Answer 1 · 2018-03-05T19:26:12.000Z

Strange, the dll should be signed. Are you using the NuGet version of NGettext?

Answer 2 · 2018-03-05T19:34:59.000Z

Yes I am. When I check the properties of the NGettext.dll.deploy and all NGettext.dll files under packages\NGettext.0.6.3\lib, there is no "Digital Signature" tab.

Answer 3 · 2018-03-05T20:30:28.000Z

Oh, I get it. I thought you were talking about public key token signing for GAC.
No, the NGettext DLLs are not digitally signed. I don't even have a certificate for that :D
And I doubt you'll find any library with digital signature on NuGet either.

I didn't work with ClickOnce before, but I'd suggest to embed NGettext code into your assembly. You can do that with ILMerge for example.

Answer 4 · 2018-03-05T20:56:45.000Z

Thanks for the quick responses. I do use ILMerge for non-MS browsers, but for MSIE/Edge I use the ClickOnce functionality, which publishes the exe and dlls (with a .deploy extension) for online usage. I think I will publish it to a local folder first, then also sign the NGettext.dll.deploy in that folder with my own code signing certificate and manually upload that folder to my website.

Answer 5 · 2018-03-06T16:50:04.000Z

I decided not to sign the NGettext.dll itself with my own code signing certificate (because it is not my own code and others might also use my signed version) but to merge it with my .exe and sign the resulting .exe. Unfortunately, I face the following problems when performing the merge+sign at various moments:

AfterCompile: NGettext.dll has not yet been copied to the bin$(ConfigurationName) folder;
AfterBuild/BeforePublish: the .exe has been copied to the bin$(ConfigurationName) AND to the bin$(ConfigurationName)\app.publish folder (a slightly different version, 72 bytes bigger, is used for publishing) so I would need to do it twice;
AfterPublish: the files have been placed in a folder like publish\Application Files\xxx_a_b_c_d (where xxx is the assembly name and a/b/c/d the publish version), which is difficult to reference automatically.
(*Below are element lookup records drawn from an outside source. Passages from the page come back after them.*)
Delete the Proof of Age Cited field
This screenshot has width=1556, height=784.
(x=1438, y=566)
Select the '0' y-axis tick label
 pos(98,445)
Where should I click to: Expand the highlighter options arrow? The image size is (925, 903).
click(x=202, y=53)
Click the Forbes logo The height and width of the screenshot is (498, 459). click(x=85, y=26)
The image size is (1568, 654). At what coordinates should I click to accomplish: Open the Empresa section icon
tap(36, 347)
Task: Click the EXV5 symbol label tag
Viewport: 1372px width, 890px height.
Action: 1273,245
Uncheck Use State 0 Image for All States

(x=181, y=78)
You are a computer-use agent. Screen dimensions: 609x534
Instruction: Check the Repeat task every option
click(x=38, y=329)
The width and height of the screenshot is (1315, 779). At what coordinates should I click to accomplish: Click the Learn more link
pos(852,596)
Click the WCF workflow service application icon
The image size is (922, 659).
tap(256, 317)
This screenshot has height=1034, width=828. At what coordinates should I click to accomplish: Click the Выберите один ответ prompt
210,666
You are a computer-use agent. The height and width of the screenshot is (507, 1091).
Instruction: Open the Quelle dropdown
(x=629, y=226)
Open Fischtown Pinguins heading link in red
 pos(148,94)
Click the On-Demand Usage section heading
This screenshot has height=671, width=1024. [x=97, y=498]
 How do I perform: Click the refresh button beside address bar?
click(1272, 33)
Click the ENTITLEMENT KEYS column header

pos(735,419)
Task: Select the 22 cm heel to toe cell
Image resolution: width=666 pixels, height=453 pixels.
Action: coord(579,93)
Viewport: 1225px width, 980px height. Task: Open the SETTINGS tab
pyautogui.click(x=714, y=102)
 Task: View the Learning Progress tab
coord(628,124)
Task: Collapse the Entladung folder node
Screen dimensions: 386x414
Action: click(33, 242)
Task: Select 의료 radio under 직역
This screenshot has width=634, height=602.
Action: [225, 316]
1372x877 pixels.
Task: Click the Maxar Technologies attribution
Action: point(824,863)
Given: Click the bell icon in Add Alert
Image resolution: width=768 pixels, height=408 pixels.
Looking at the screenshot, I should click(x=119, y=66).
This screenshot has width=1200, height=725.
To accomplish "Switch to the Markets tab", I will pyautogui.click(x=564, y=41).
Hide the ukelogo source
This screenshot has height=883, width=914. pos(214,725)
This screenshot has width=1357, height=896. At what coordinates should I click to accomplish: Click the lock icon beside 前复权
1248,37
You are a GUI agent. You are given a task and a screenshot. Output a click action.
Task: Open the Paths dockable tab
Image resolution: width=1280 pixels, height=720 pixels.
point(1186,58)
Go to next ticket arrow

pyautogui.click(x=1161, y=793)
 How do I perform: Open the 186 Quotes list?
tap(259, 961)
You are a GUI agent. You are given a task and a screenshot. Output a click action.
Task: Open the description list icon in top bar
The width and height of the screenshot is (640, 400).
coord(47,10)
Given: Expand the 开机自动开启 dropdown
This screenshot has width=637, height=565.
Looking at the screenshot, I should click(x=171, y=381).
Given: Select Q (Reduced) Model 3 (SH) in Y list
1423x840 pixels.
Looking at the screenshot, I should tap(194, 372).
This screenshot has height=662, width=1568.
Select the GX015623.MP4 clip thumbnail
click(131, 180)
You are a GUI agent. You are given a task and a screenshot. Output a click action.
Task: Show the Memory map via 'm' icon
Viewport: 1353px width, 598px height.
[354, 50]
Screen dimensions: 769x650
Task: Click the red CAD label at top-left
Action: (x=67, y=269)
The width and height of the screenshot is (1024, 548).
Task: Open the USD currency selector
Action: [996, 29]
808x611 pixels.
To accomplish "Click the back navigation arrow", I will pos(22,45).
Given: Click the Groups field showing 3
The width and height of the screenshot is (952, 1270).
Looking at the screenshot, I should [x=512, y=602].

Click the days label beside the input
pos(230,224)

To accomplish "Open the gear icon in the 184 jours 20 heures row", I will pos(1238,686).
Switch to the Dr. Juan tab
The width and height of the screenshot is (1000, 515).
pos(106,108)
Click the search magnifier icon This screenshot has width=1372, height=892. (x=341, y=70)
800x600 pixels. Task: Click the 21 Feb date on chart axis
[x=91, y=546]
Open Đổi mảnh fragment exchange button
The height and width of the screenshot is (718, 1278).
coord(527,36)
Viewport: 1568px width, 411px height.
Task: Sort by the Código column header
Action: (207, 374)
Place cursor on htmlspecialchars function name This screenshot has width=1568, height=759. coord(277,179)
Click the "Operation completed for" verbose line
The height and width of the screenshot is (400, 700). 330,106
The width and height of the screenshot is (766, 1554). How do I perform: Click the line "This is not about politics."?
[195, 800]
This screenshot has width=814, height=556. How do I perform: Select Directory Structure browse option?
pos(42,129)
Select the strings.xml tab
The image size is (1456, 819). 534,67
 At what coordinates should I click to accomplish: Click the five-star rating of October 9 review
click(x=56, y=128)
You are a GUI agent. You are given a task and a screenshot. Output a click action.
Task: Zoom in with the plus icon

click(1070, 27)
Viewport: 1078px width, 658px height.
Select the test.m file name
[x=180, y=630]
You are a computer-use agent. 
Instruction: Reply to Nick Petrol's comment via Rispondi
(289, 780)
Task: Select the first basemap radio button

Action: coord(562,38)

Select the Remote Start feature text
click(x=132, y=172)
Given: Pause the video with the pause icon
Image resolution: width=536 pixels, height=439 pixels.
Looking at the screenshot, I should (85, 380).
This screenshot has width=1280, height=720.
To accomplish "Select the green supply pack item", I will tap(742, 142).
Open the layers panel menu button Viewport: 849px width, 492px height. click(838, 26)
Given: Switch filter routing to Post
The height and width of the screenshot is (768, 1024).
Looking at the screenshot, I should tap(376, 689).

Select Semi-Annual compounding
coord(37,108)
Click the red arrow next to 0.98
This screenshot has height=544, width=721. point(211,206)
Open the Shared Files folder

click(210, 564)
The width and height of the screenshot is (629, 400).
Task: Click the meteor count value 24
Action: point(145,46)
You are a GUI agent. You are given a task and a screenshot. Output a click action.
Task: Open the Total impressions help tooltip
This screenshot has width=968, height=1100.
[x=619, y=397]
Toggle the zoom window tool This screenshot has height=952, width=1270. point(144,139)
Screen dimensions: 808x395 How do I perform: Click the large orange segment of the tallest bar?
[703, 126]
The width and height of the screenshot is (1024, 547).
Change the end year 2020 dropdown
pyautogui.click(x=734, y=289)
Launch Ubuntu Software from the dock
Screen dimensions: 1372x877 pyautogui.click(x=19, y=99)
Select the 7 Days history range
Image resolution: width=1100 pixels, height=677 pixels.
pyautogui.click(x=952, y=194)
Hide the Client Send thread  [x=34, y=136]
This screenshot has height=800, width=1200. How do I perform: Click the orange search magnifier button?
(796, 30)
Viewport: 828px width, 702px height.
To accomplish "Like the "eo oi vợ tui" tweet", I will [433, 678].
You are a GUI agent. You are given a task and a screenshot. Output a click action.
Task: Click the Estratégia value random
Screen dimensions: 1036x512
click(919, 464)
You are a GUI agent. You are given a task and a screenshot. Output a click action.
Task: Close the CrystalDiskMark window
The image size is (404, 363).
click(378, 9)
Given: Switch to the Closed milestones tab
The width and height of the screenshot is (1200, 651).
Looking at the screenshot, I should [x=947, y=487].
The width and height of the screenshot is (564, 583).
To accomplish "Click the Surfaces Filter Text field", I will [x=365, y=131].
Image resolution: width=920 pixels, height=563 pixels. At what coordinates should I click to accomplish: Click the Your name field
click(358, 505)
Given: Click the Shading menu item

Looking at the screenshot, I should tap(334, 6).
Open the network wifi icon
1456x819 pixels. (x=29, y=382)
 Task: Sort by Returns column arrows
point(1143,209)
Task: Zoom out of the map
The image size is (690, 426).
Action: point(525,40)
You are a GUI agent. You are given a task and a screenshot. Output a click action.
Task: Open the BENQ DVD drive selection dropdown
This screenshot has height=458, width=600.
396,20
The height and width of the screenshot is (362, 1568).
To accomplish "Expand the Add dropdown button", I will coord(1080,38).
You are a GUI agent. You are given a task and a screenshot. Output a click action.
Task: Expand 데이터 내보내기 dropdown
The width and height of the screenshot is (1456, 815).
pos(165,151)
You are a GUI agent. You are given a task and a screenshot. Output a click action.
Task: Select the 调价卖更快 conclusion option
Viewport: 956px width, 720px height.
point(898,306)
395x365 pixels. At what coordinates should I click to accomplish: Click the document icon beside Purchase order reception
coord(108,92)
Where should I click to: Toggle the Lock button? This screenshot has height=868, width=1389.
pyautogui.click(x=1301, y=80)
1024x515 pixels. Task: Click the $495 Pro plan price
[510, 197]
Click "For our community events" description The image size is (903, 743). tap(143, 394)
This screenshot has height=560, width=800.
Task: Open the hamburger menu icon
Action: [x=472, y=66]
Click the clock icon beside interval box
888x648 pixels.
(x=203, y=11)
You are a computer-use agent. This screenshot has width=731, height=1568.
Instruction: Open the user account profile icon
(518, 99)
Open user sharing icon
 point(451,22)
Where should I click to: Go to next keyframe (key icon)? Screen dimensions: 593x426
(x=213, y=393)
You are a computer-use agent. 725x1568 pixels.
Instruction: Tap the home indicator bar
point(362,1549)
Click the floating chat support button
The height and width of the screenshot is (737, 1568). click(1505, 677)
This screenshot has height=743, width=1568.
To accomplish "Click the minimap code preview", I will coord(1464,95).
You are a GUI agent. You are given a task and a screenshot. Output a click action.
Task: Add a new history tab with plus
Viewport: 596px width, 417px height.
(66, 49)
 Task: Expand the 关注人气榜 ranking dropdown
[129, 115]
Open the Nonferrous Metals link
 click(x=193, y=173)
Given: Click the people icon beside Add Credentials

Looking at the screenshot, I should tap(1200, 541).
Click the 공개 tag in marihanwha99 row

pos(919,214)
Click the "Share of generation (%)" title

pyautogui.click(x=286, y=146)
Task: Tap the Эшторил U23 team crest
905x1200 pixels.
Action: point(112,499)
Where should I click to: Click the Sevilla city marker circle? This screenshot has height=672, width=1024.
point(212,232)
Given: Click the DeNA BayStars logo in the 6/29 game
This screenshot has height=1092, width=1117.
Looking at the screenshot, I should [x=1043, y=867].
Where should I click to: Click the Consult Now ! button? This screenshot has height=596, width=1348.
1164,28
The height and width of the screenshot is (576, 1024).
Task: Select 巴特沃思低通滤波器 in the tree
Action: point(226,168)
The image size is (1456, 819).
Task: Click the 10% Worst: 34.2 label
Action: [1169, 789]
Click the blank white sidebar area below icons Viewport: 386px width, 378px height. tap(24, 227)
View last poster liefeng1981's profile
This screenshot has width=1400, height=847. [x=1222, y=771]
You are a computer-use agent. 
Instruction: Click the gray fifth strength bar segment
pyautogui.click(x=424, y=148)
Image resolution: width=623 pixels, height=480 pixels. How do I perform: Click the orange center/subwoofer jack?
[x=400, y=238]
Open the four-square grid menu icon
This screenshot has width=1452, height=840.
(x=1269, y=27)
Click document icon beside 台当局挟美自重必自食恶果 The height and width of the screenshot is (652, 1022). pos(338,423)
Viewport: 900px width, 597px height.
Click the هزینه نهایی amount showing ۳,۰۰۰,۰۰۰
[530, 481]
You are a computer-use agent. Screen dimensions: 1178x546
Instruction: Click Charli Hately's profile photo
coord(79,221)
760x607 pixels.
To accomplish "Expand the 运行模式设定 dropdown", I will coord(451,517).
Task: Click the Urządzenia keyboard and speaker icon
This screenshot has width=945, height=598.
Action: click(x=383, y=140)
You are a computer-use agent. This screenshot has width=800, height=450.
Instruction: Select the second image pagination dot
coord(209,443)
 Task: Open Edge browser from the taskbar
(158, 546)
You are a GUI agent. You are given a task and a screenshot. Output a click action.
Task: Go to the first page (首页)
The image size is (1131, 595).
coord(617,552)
The cleanest solution would be if you could copy the NGettext.dll on BeforeBuild/BeforeCompile. I could also pick the NGettext.dll from one of the packages\NGettext.0.6.3\lib subfolders, but I need the net20 and the net40 version (the .deploy version supports boths .NET 2.0 and 4.0, but the separate .exe files support either 2.0 or 4.0). On the other hand, all net## versions seem to be identical so if I only need .NET 2.0 and 4.0, can I then pick the NGettext.dll from the "hardcoded" path e.g. packages\NGettext.0.6.3\lib\net20?

Answer 6 · 2018-03-19T10:44:57.000Z

Correction: the net## versions are NOT identical. So I included the net20 version for the .NET Framework 2.0 release and the net40 version for the 4.0 release. The merged+signed 2.0 release worked fine, but the 4.0 release just crashed apparently because of a missing .exe.config.deploy file (which I don't even need). Since the config file cannot be merged into the single .exe and I only need simple 1-on-1 translations (no plural, parameters, etc.), I made my own implementation based on embedded .txt files and a name/value collection. Thanks for the support anyway.